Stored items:
━━━

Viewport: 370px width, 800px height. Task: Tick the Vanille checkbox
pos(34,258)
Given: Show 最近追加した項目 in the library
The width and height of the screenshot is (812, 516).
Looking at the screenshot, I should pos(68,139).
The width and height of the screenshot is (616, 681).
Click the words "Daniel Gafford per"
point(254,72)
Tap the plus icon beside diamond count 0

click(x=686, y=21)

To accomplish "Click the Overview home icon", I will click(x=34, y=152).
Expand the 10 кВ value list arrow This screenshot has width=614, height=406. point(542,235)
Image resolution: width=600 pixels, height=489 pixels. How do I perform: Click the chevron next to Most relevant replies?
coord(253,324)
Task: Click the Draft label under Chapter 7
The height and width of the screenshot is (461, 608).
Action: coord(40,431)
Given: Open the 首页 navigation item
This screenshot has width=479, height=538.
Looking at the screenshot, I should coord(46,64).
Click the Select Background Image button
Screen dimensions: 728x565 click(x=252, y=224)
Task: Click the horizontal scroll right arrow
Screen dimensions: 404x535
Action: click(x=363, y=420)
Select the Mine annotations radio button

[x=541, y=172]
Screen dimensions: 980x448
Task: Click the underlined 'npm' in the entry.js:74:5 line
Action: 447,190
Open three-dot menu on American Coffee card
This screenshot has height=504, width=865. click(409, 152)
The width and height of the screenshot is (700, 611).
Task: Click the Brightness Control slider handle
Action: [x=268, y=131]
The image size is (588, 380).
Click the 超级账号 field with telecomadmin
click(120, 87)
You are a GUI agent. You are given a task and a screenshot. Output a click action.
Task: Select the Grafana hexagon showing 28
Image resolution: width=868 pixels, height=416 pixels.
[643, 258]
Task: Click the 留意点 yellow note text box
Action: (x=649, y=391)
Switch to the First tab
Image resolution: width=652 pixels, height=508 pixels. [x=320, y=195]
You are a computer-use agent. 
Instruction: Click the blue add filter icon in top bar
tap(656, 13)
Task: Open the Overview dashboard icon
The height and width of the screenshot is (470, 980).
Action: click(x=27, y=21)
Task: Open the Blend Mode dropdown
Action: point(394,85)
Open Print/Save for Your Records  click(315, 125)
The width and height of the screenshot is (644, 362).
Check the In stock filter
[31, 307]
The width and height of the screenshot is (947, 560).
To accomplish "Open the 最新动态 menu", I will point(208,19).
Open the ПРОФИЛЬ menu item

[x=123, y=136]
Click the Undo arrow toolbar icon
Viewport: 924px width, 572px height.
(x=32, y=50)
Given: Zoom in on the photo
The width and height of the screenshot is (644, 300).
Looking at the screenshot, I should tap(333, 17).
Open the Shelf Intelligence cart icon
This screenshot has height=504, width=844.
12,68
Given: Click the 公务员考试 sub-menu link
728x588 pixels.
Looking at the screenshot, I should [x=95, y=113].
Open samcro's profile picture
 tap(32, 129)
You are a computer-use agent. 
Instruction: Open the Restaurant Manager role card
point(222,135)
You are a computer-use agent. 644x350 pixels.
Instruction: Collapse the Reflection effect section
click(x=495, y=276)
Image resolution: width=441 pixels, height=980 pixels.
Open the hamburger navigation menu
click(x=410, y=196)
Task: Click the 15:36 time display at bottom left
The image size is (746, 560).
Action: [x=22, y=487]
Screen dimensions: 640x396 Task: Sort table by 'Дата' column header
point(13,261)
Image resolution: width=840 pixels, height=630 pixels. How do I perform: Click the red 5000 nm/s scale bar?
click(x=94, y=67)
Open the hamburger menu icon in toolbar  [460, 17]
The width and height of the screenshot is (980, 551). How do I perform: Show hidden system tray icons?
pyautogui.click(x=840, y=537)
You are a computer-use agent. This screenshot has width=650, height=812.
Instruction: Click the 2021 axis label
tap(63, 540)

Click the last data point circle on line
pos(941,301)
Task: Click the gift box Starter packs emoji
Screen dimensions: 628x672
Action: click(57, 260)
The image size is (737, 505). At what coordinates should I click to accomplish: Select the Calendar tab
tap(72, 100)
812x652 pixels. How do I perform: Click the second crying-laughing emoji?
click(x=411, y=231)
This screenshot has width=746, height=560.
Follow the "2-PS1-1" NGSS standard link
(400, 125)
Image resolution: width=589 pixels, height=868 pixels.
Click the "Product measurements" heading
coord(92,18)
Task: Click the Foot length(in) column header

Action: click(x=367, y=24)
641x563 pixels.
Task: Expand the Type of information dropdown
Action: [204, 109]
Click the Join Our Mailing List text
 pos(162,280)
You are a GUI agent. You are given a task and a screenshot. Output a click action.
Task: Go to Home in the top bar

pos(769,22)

━━━

PROBLEM DETAILS: An accurate, complete transcription of the records above is needed.

OUTPUT OF THE EXERCISE:
Viewport: 370px width, 800px height. Task: Tick the Vanille checkbox
pos(34,258)
Given: Show 最近追加した項目 in the library
The width and height of the screenshot is (812, 516).
Looking at the screenshot, I should pos(68,139).
The width and height of the screenshot is (616, 681).
Click the words "Daniel Gafford per"
point(254,72)
Tap the plus icon beside diamond count 0

click(x=686, y=21)

To accomplish "Click the Overview home icon", I will click(x=34, y=152).
Expand the 10 кВ value list arrow This screenshot has width=614, height=406. point(542,235)
Image resolution: width=600 pixels, height=489 pixels. How do I perform: Click the chevron next to Most relevant replies?
coord(253,324)
Task: Click the Draft label under Chapter 7
The height and width of the screenshot is (461, 608).
Action: coord(40,431)
Given: Open the 首页 navigation item
This screenshot has width=479, height=538.
Looking at the screenshot, I should coord(46,64).
Click the Select Background Image button
Screen dimensions: 728x565 click(x=252, y=224)
Task: Click the horizontal scroll right arrow
Screen dimensions: 404x535
Action: click(x=363, y=420)
Select the Mine annotations radio button

[x=541, y=172]
Screen dimensions: 980x448
Task: Click the underlined 'npm' in the entry.js:74:5 line
Action: 447,190
Open three-dot menu on American Coffee card
This screenshot has height=504, width=865. click(409, 152)
The width and height of the screenshot is (700, 611).
Task: Click the Brightness Control slider handle
Action: [x=268, y=131]
The image size is (588, 380).
Click the 超级账号 field with telecomadmin
click(120, 87)
You are a GUI agent. You are given a task and a screenshot. Output a click action.
Task: Select the Grafana hexagon showing 28
Image resolution: width=868 pixels, height=416 pixels.
[643, 258]
Task: Click the 留意点 yellow note text box
Action: (x=649, y=391)
Switch to the First tab
Image resolution: width=652 pixels, height=508 pixels. [x=320, y=195]
You are a computer-use agent. 
Instruction: Click the blue add filter icon in top bar
tap(656, 13)
Task: Open the Overview dashboard icon
The height and width of the screenshot is (470, 980).
Action: click(x=27, y=21)
Task: Open the Blend Mode dropdown
Action: point(394,85)
Open Print/Save for Your Records  click(315, 125)
The width and height of the screenshot is (644, 362).
Check the In stock filter
[31, 307]
The width and height of the screenshot is (947, 560).
To accomplish "Open the 最新动态 menu", I will point(208,19).
Open the ПРОФИЛЬ menu item

[x=123, y=136]
Click the Undo arrow toolbar icon
Viewport: 924px width, 572px height.
(x=32, y=50)
Given: Zoom in on the photo
The width and height of the screenshot is (644, 300).
Looking at the screenshot, I should tap(333, 17).
Open the Shelf Intelligence cart icon
This screenshot has height=504, width=844.
12,68
Given: Click the 公务员考试 sub-menu link
728x588 pixels.
Looking at the screenshot, I should [x=95, y=113].
Open samcro's profile picture
 tap(32, 129)
You are a computer-use agent. 
Instruction: Open the Restaurant Manager role card
point(222,135)
You are a computer-use agent. 644x350 pixels.
Instruction: Collapse the Reflection effect section
click(x=495, y=276)
Image resolution: width=441 pixels, height=980 pixels.
Open the hamburger navigation menu
click(x=410, y=196)
Task: Click the 15:36 time display at bottom left
The image size is (746, 560).
Action: [x=22, y=487]
Screen dimensions: 640x396 Task: Sort table by 'Дата' column header
point(13,261)
Image resolution: width=840 pixels, height=630 pixels. How do I perform: Click the red 5000 nm/s scale bar?
click(x=94, y=67)
Open the hamburger menu icon in toolbar  [460, 17]
The width and height of the screenshot is (980, 551). How do I perform: Show hidden system tray icons?
pyautogui.click(x=840, y=537)
You are a computer-use agent. This screenshot has width=650, height=812.
Instruction: Click the 2021 axis label
tap(63, 540)

Click the last data point circle on line
pos(941,301)
Task: Click the gift box Starter packs emoji
Screen dimensions: 628x672
Action: click(57, 260)
The image size is (737, 505). At what coordinates should I click to accomplish: Select the Calendar tab
tap(72, 100)
812x652 pixels. How do I perform: Click the second crying-laughing emoji?
click(x=411, y=231)
This screenshot has width=746, height=560.
Follow the "2-PS1-1" NGSS standard link
(400, 125)
Image resolution: width=589 pixels, height=868 pixels.
Click the "Product measurements" heading
coord(92,18)
Task: Click the Foot length(in) column header

Action: click(x=367, y=24)
641x563 pixels.
Task: Expand the Type of information dropdown
Action: [204, 109]
Click the Join Our Mailing List text
 pos(162,280)
You are a GUI agent. You are given a task and a screenshot. Output a click action.
Task: Go to Home in the top bar

pos(769,22)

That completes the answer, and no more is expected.